Mit Martin Winterkorn wird ein Technikfreak und treuer Begleiter von Ferdinand Piëch VW-Chef

Berlin - Über die erforderliche Qualifikation seines Nachfolgers hat Ferdinand Piëch einmal gesagt: „Er muss besser sein als ich.“ Das war vor fünf Jahren, und Piëch hatte sich gerade für Bernd Pischetsrieder als neuen VW-Chef entschieden. Seit der vergangenen Woche wissen wir, dass das nicht gut ging. Es konnte auch nicht gut gehen, weil es keinen besseren gibt als den Porsche-Enkel Piëch. Das meint jedenfalls der nächste VW-Chef, Martin Winterkorn. „Was Produkte und Technik betrifft, ist Ferdinand Piëch für mich die Größe im Automobilgeschäft“, sagte Winterkorn vor gut einem Jahr dem Tagesspiegel. Er nennt Piëch sogar als sein berufliches Vorbild.

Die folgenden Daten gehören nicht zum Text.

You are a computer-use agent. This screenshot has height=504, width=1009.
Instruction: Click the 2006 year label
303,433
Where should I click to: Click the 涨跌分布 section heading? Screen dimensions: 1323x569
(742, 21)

Damit sind die Voraussetzungen gut, dass der nächste Vorstandsvorsitzende (Winterkorn) mit dem aktuellen Aufsichtsratschef (Piëch) zum Wohle von Volkswagen harmoniert. Mit dem Slogan „Vorsprung durch Technik“ hat Winterkorn in den vergangenen Jahren Audi tatsächlich nach vorn gebracht. Allerdings nicht er allein: 2006 ist für die Marke mit den Ringen schon das elfte Rekordjahr in Folge, Winterkorn ist aber erst seit viereinhalb Jahren Audi-Chef. Seine Leistung soll das nicht schmälern.

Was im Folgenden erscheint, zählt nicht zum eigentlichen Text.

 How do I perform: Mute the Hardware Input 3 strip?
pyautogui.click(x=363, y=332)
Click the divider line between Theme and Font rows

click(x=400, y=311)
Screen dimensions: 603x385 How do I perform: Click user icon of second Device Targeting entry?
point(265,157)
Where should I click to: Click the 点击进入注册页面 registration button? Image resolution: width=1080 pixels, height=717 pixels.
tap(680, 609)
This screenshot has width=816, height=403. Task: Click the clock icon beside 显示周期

Der Manager hat dem Unternehmen so viel Schwung und sich selbst so viel Power verpasst, dass er bis 2015 die Marktführer im Premiumsegment, Mercedes-Benz und BMW, überholen will. Schon bis 2010 sind zehn neue Audi-Modelle angekündigt, darunter ein kleiner Geländewagen, ein Coupé und ein Kleinwagen. „Wir bei Audi stehen für Zuverlässigkeit, sportliche Autos und tolles Design“, sagt der promovierte Metallexperte, der „jede Schraube bei unseren Autos kennt“.

Lust und Leidenschaft am Automobil verbindet Winterkorn mit seinem Freund und Förderer Piëch. Nicht nur für Radfahrer hört es sich etwas abgedreht an, wenn Winterkorn das Auto mit einem „Kunstwerk“ vergleicht.

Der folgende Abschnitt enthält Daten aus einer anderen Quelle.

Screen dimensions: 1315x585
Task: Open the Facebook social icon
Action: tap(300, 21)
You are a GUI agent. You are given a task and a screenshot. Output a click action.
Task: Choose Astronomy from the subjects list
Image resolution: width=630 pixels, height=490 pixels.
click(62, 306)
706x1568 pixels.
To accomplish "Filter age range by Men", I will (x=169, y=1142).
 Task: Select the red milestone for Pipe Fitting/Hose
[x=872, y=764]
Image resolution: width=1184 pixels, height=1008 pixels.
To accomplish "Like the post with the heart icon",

Es waren vor allem Piëch und Winterkorn, die Audi binnen 20 Jahren zu einem ernsthaften BMW-Gegner gemacht haben. Zum Beispiel mit Innovationen wie Allradantrieb und vollverzinkter Karosserie. Wobei Piëch als purer Konstrukteur glänzte, während Winterkorn auch den Aufwand für die Umsetzung der Ideen des zehn Jahre Älteren im Blick behielt. Piëch selbst schreibt in seinen Memoiren „Auto. Biographie“, wenn er sich in technischen Spielereien zu verlieren drohte, habe ihn der Gefährte Winterkorn „auf den Tugendweg der Kostenrechnung gebracht“. Und wohl nur für Winterkorn hat der kauzige Piëch ein derartiges Lob übrig: „Im Wechselspiel von Qualität und Kosten erzielt er die tollsten Ergebnisse.“

Winterkorn ist Schwabe. Rostbraten, dazu Lemberger Wein und hinterher eine Zigarre und der Mann ist zufrieden. Auch ein gutes Spiel von Bayern München macht ihn glücklich. Audi sponsort die Bayern und der Audi-Chef, der auch in seiner Wolfsburger Zeit mit Frau und 14-jährigem Sohn den Hauptwohnsitz in Ingolstadt behielt, verpasst kaum ein Spiel in München. Winterkorn ist bodenständig und ein bisschen bieder, macht aber trotzdem in der Glitzerwelt des automobilen Business eine gute Figur. Weil ihm in Sachen Technik keiner etwas vormacht. Aber Audi mit 45 000 Mitarbeitern zu führen ist das eine, den Volkswagen-Konzern insgesamt mit 340 000 das andere.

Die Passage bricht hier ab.